From the 2000 census, 86 or 9.6% were Roman Catholic, while 703 or 78.2% belonged to the Swiss Reformed Church. Of the rest of the population, there were 4 members of an Orthodox church (or about 0.44% of the population), there were 2 individuals (or about 0.22% of the population) who belonged to the Christian Catholic Church, and there were 54 individuals (or about 6.01% of the population) who belonged to another Christian church. There were 5 (or about 0.56% of the population) who were Islamic. There were 2 individuals who were Buddhist and 6 individuals who were Hindu. 42 (or about 4.67% of the population) belonged to no church, are agnostic or atheist, and 22 individuals (or about 2.45% of the population) did not answer the question.

==Education==
In Grafenried about 370 or (41.2%) of the population have completed non-mandatory upper secondary education, and 145 or (16.1%) have completed additional higher education (either university or a Fachhochschule). Of the 145 who completed tertiary schooling, 77.2% were Swiss men, 20.7% were Swiss women.

The Canton of Bern school system provides one year of non-obligatory Kindergarten, followed by six years of Primary school.

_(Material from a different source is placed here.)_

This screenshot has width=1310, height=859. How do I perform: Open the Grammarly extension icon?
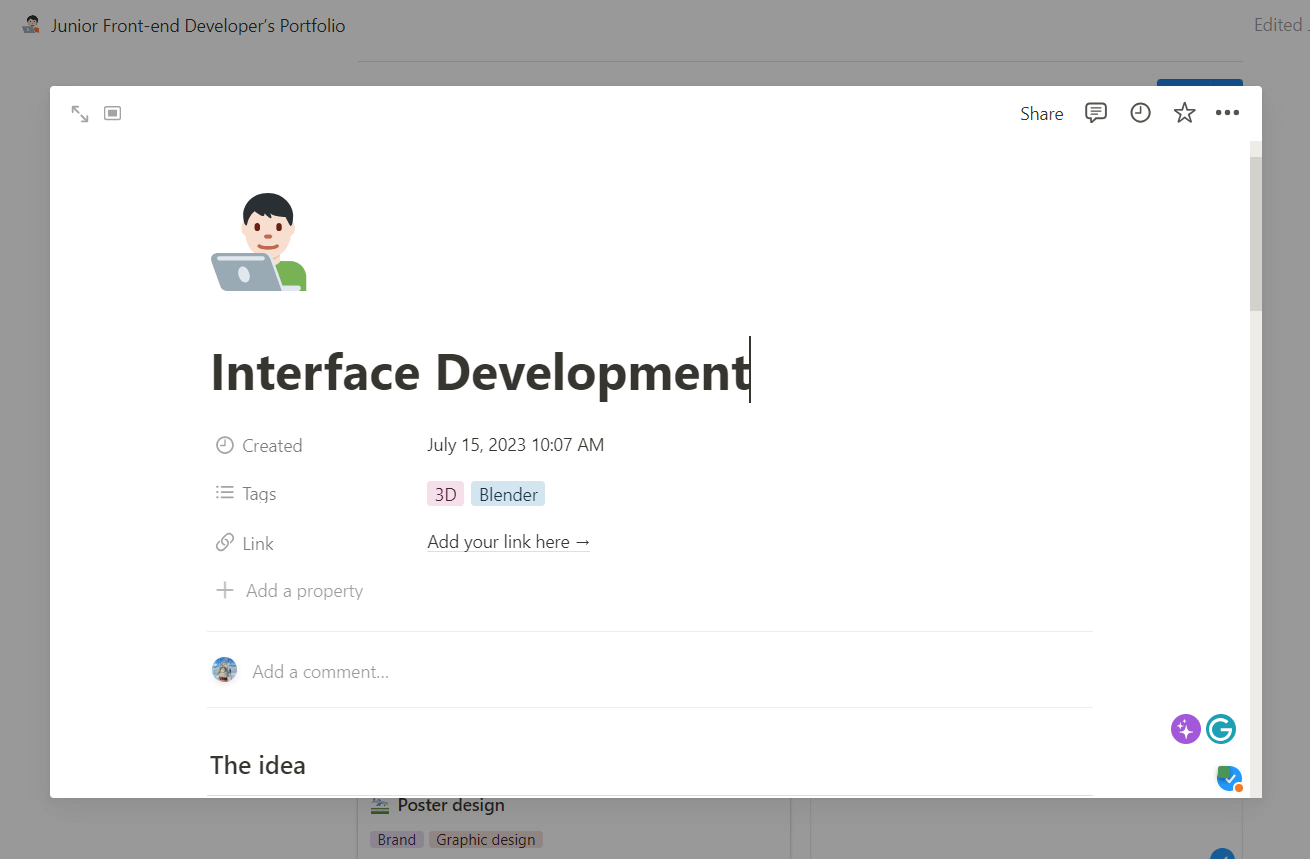point(1221,729)
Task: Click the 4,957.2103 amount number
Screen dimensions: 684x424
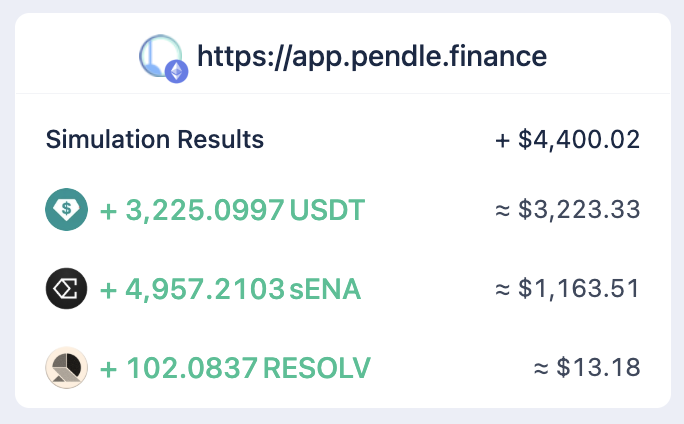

This is followed by three years of obligatory lower Secondary school where the students are separated according to ability and aptitude. Following the lower Secondary students may attend additional schooling or they may enter an apprenticeship.

During the 2010–11 school year, there were a total of 82 students attending classes in Grafenried. There was one kindergarten class with a total of 19 students in the municipality. Of the kindergarten students, 10.5% have a different mother language than the classroom language. The municipality had 3 primary classes and 63 students. Of the primary students 6.3% have a different mother language than the classroom language.

As of 2000, there were 3 students in Grafenried who came from another municipality, while 64 residents attended schools outside the municipality.